Defendant denies the allegations of paragraph 2, except admits that: (i) plaintiff
invested $100,000 in Fairfield Sentry Ltd. (“Sentry”) through his account with Defendant, which
was formerly named American Express Bank International (Americas) Ltd. (“AEBI”); and
(ii) substantially all of the assets of Sentry were invested with Bernard L. Madoff Investment
Securities (“BLMIS”).
3.
Defendant denies the allegations of paragraph 3, except admits that Sentry had a
history of stable and steady returns.
4.
Defendant denies the allegations of paragraph 4.
5.
Defendant denies the allegations of paragraph 5.
6.
Defendant denies the allegations of paragraph 6.
7.
Defendant denies the allegations of paragraph 7.
8.
Defendant denies the allegations of paragraph 8.
9.
Defendant denies the allegations of paragraph 9.
10.
Defendant denies the allegations of paragraph 10.
11.
Defendant admits that plaintiff purports to characterize the allegations in Picard
v.
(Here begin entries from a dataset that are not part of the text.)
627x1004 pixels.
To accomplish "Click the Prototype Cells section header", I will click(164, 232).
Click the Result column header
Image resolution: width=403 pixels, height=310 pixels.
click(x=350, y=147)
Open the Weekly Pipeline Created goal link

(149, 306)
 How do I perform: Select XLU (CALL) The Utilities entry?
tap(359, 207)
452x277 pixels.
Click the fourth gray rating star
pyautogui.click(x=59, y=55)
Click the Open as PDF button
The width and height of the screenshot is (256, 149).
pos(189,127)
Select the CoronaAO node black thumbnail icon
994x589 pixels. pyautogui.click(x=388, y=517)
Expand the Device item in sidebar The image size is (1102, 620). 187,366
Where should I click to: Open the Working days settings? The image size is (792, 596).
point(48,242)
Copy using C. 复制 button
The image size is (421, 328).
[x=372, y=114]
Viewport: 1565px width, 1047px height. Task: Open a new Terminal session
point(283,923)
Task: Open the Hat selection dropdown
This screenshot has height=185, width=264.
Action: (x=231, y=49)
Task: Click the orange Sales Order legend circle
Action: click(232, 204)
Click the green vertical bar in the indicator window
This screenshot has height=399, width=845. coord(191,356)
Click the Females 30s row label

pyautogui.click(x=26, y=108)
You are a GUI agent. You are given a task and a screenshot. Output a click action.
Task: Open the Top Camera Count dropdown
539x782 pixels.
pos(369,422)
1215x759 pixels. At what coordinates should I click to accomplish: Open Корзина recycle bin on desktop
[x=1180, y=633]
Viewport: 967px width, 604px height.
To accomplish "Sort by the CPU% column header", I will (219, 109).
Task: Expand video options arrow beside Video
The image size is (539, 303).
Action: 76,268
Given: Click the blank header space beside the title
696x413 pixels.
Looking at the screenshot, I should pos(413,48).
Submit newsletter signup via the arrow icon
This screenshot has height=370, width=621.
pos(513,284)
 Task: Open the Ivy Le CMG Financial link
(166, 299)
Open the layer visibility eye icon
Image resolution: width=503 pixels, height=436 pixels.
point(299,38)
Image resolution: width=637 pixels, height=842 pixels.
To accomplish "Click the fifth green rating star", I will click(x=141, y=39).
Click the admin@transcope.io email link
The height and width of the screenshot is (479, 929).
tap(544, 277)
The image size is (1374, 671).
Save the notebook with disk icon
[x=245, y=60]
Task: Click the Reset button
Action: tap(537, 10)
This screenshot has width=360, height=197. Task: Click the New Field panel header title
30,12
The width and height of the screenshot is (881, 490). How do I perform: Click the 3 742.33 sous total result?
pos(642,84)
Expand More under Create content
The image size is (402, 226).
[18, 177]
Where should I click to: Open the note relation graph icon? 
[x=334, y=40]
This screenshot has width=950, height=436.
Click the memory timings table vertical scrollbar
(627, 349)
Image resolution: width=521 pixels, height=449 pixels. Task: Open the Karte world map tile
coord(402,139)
Fairfield Sentry Limited, et al., No. 09-1239 (Bankr. S.D.N.Y.), an action brought by the
trustee of BLMIS and lacks knowledge or information sufficient to form a belief as to the truth
of the remaining allegations of paragraph 11 and therefore denies them.
Jurisdiction, Venue and Parties
12.
Defendant admits that plaintiff purports to seek damages but denies that plaintiff
suffered damages as a result of any conduct by Defendant.
13.
Defendant denies the allegations of paragraph 13.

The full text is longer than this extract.